Copy the material from the line containing "Image resolution: width=600" up to and including the line containing "coord(414,571)", and omit the pictures.

##### ENTRIES SUPPLIED

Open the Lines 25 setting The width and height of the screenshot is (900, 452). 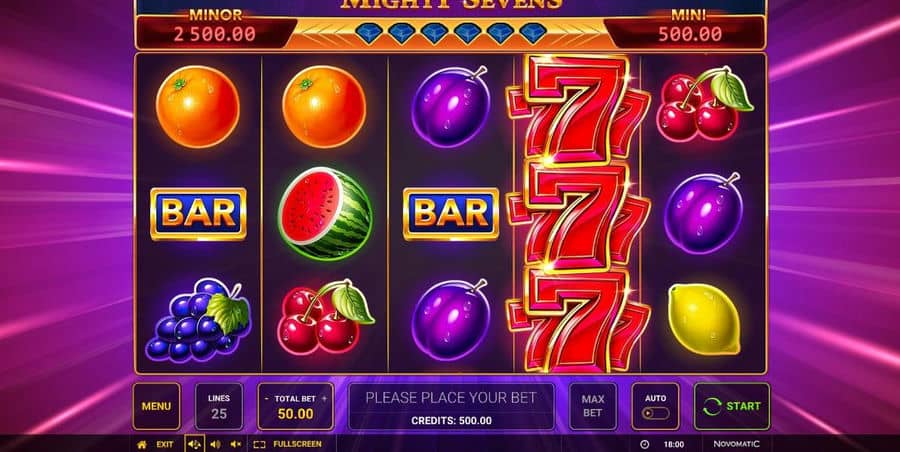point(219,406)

##########
##### ENTRIES SUPPLIED

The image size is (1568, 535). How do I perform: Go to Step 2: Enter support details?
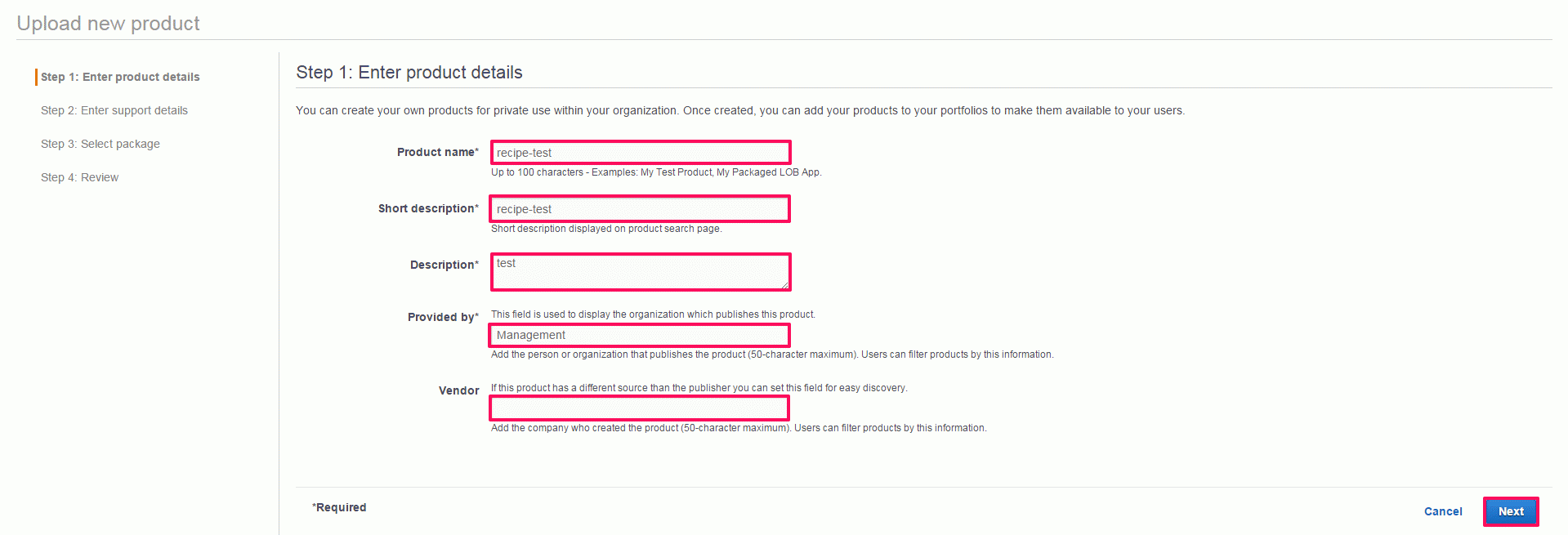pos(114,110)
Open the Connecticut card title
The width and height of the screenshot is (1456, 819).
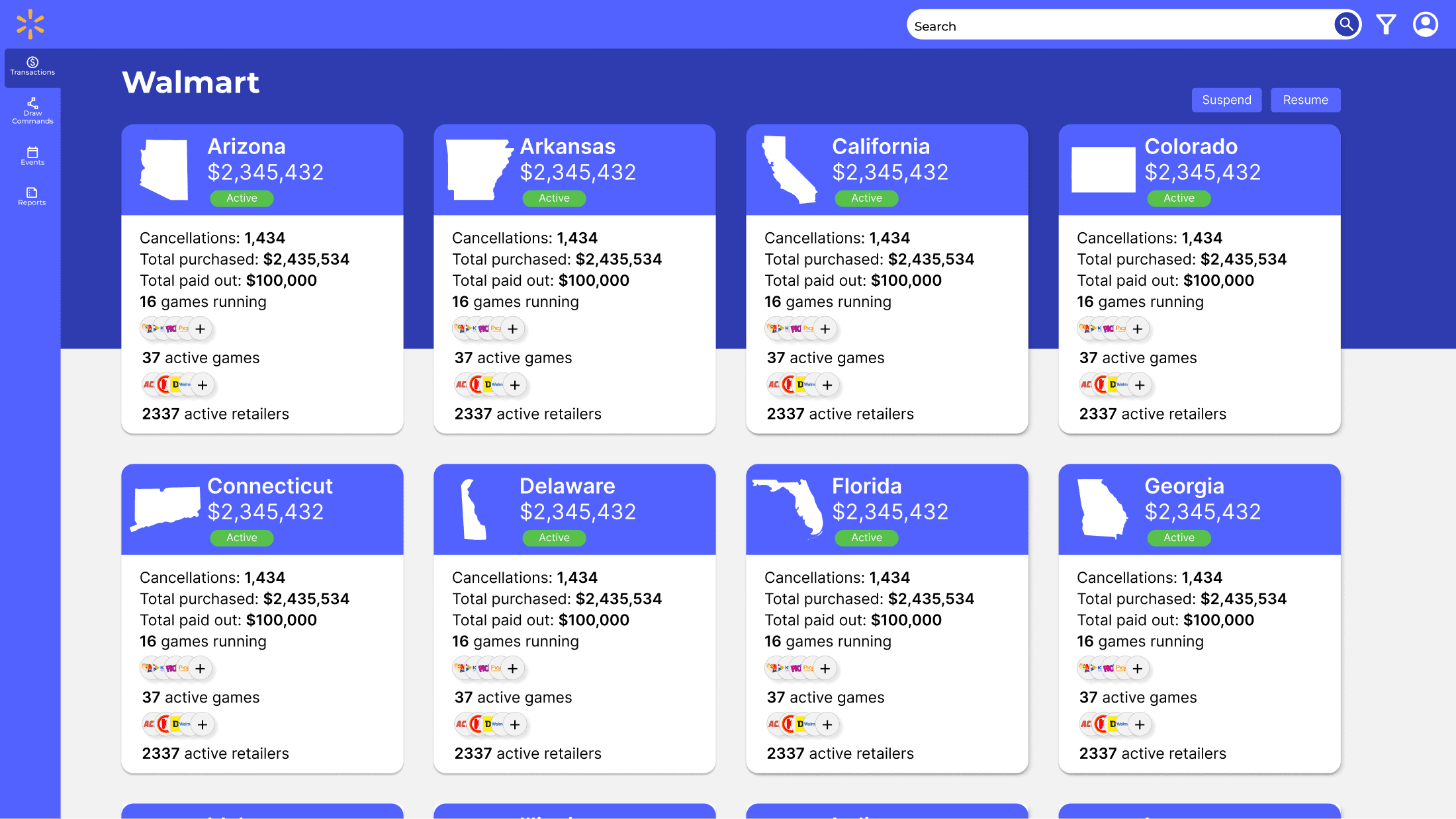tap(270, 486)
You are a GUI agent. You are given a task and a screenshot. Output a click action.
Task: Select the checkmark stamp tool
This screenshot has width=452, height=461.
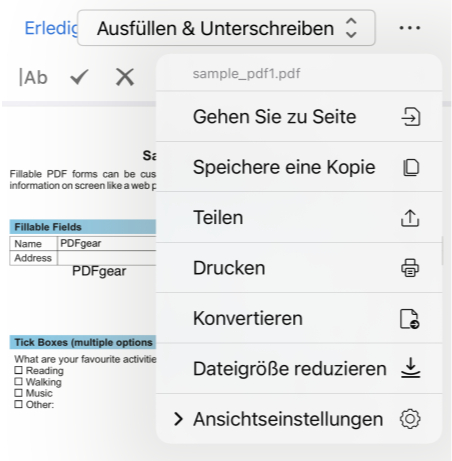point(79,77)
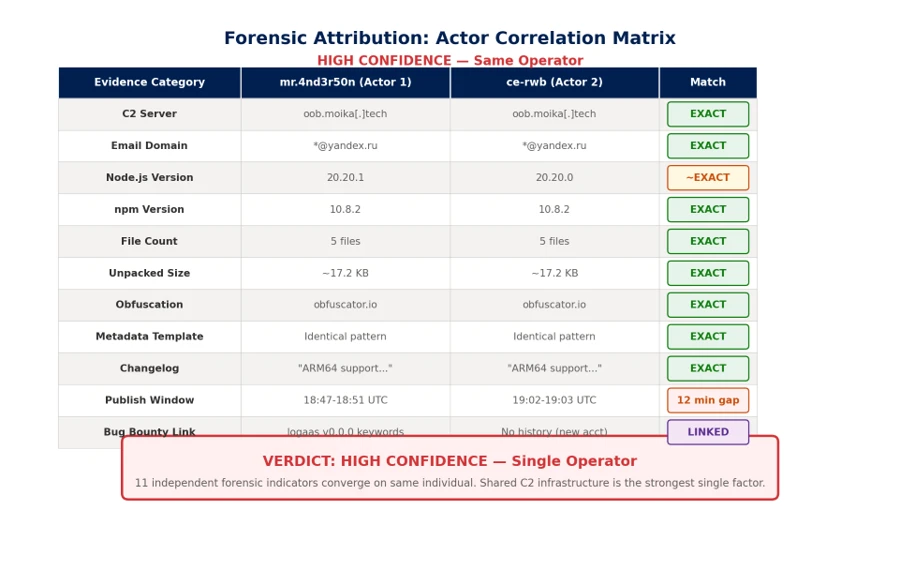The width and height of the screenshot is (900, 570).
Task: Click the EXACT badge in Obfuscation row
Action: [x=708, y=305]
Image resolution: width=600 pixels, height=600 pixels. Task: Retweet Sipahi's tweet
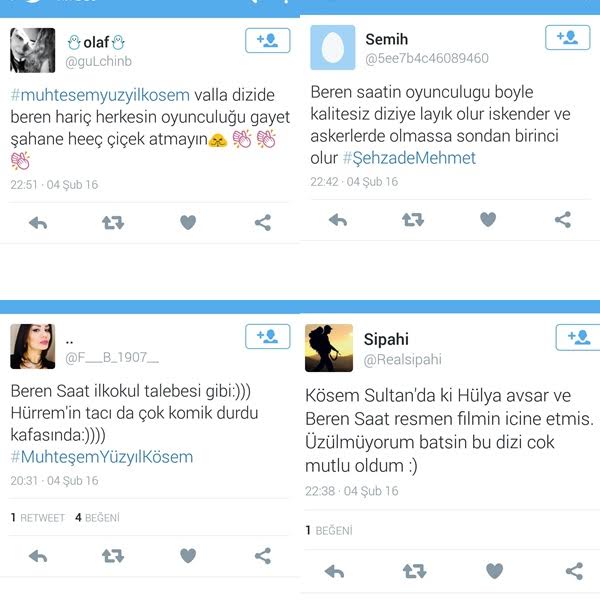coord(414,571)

##########
##### ENTRIES SUPPLIED

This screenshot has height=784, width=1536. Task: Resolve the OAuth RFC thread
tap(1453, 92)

##########

• RESPONSE FOR THIS EXERCISE
Image resolution: width=600 pixels, height=600 pixels. Task: Retweet Sipahi's tweet
coord(414,571)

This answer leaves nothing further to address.